Washington—that is, the government and the Federal Reserve––has now delivered large (more than two trillion dollars) and well-crafted policies to deal with the recessionary dynamic. While these moves cannot ensure the economy will escape the pain of a recession, they do offer good reason to hope that the future will be less severe than it otherwise might have been. The markets rallied in response, actually in anticipation of this welcome news.
The news on the duration of lockdowns and quarantines is less encouraging. President Trump has given up on his “hope” that the nation could get back to work by Easter, and he extended the advice to keep things shut down until April 30. He may have to extend it further because new Covid-19 cases are multiplying in the U.S.
- The global picture does offer some hope. The tracking system administered by Johns Hopkins University reports that new Covid-19 infections peaked on March 27 at 67,400 and in the following two days fell about 10 percent. But we must keep in mind that this picture of abatement is really tentative. At other times we have seen such improvements only to face a new surge.

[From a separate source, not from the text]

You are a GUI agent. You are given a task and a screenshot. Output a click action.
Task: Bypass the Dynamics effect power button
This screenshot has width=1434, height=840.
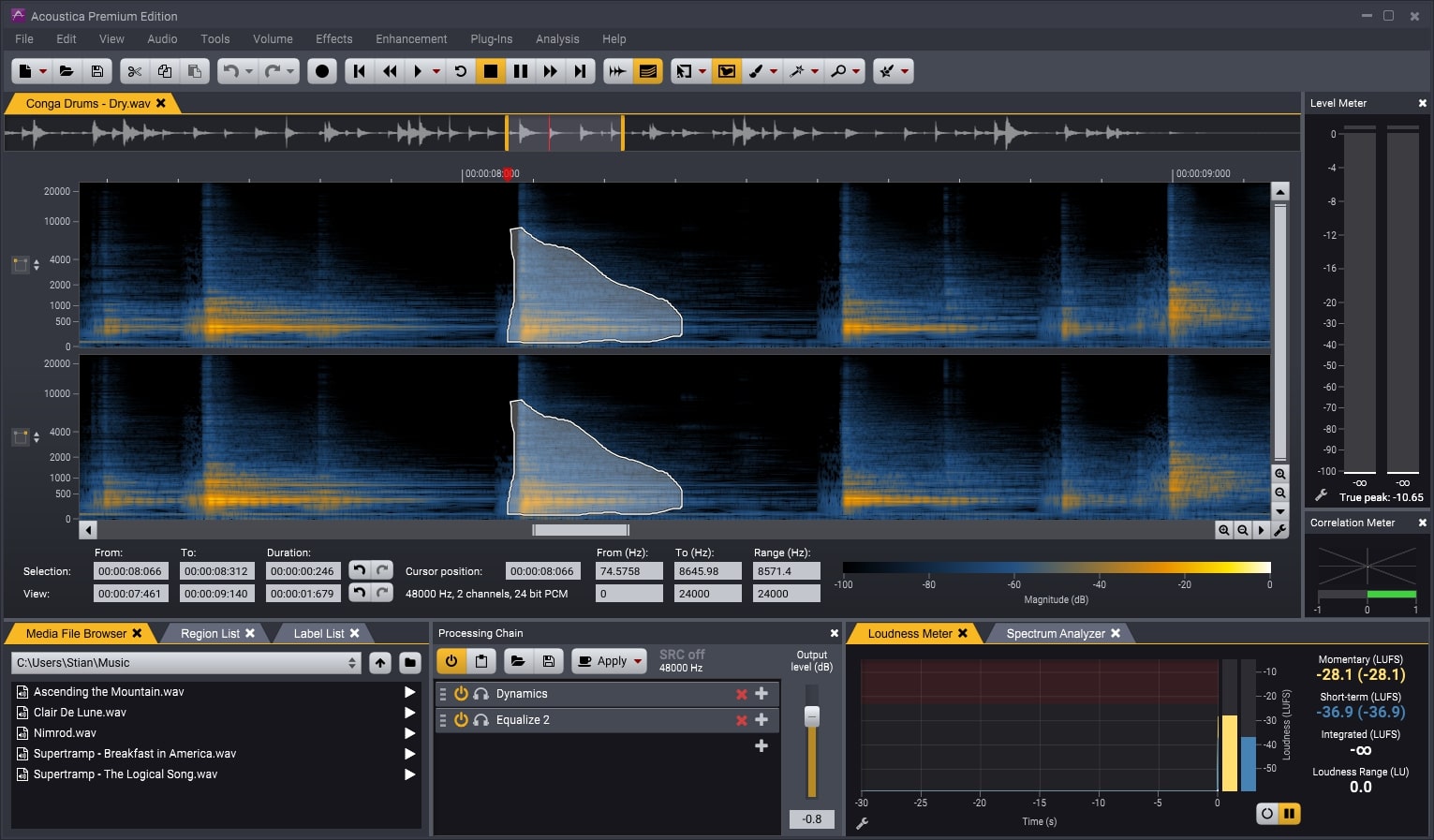462,693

- For the U.S., the picture is less encouraging. On March 31, the World Health Organization reported that the nation suffered some 19,332 new infections, nearly five times the number reported on March 27. Yet these figures may not be as bad as they appear. In just the last few days, the country has made considerable headway in testing – not as much as the experts say is needed, but an improvement nonetheless.
Investors should keep in mind that the nation will survive this pandemic, as will most of its businesses. Those who bought equities for the long term (which, as so many of these posts have emphasized, is the only way to buy stocks), should keep that “long term” in mind and hold on for the inevitable recovery. Panic selling now will only deprive you of the opportunity to take part in that recovery. For those who have cash, the present market setbacks presents buying opportunities. But because no one can know when the pandemic and its economic fallout will end, it is not possible to pinpoint the best buy. The smart approach would be to invest in stocks piecemeal, and over time –– perhaps on each major market reverse. Investment professionals call this “dollar cost averaging”.